==== Recorded data

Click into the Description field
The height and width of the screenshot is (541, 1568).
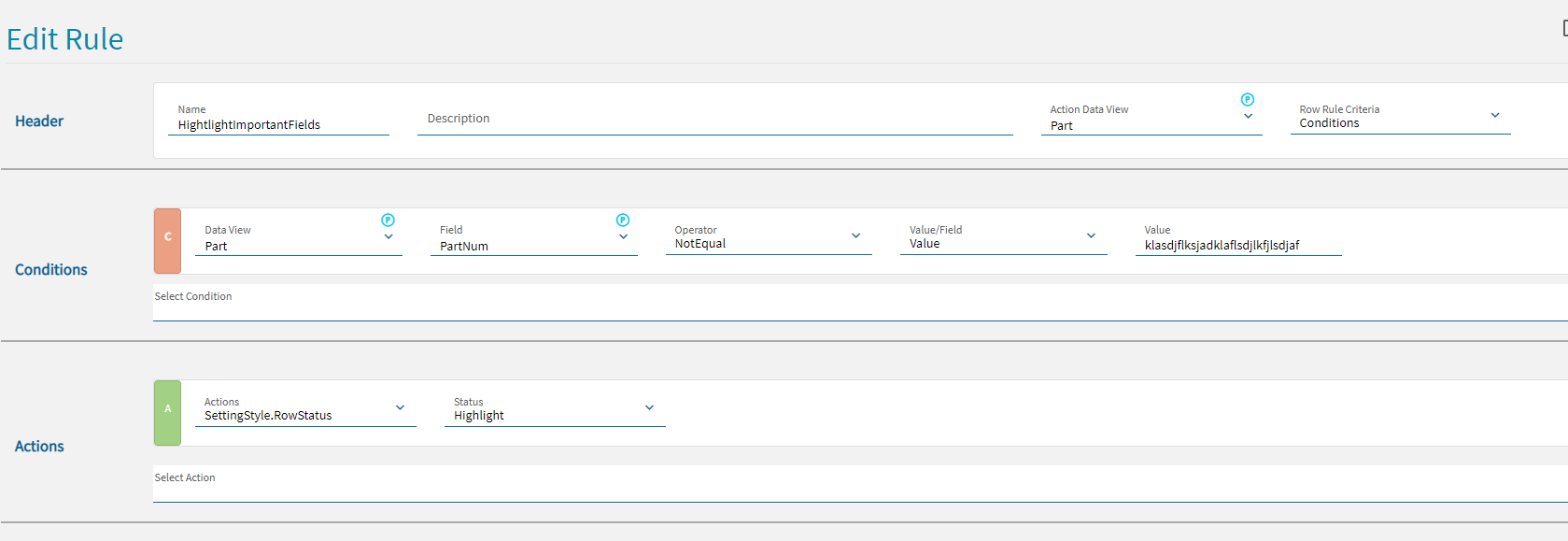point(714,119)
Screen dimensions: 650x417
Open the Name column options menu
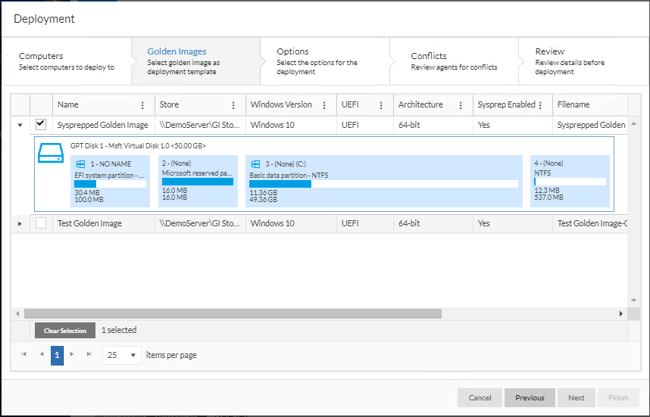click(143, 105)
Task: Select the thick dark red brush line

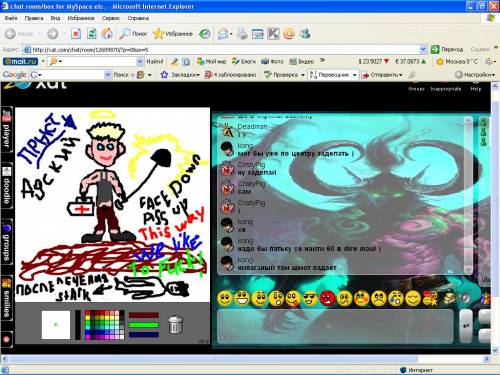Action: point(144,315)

========

_Assignment:_ Without any pictures, retype the records above exactly.

_Response:_
Click into the Description field
The height and width of the screenshot is (541, 1568).
point(714,119)
Screen dimensions: 650x417
Open the Name column options menu
click(143, 105)
Task: Select the thick dark red brush line

Action: point(144,315)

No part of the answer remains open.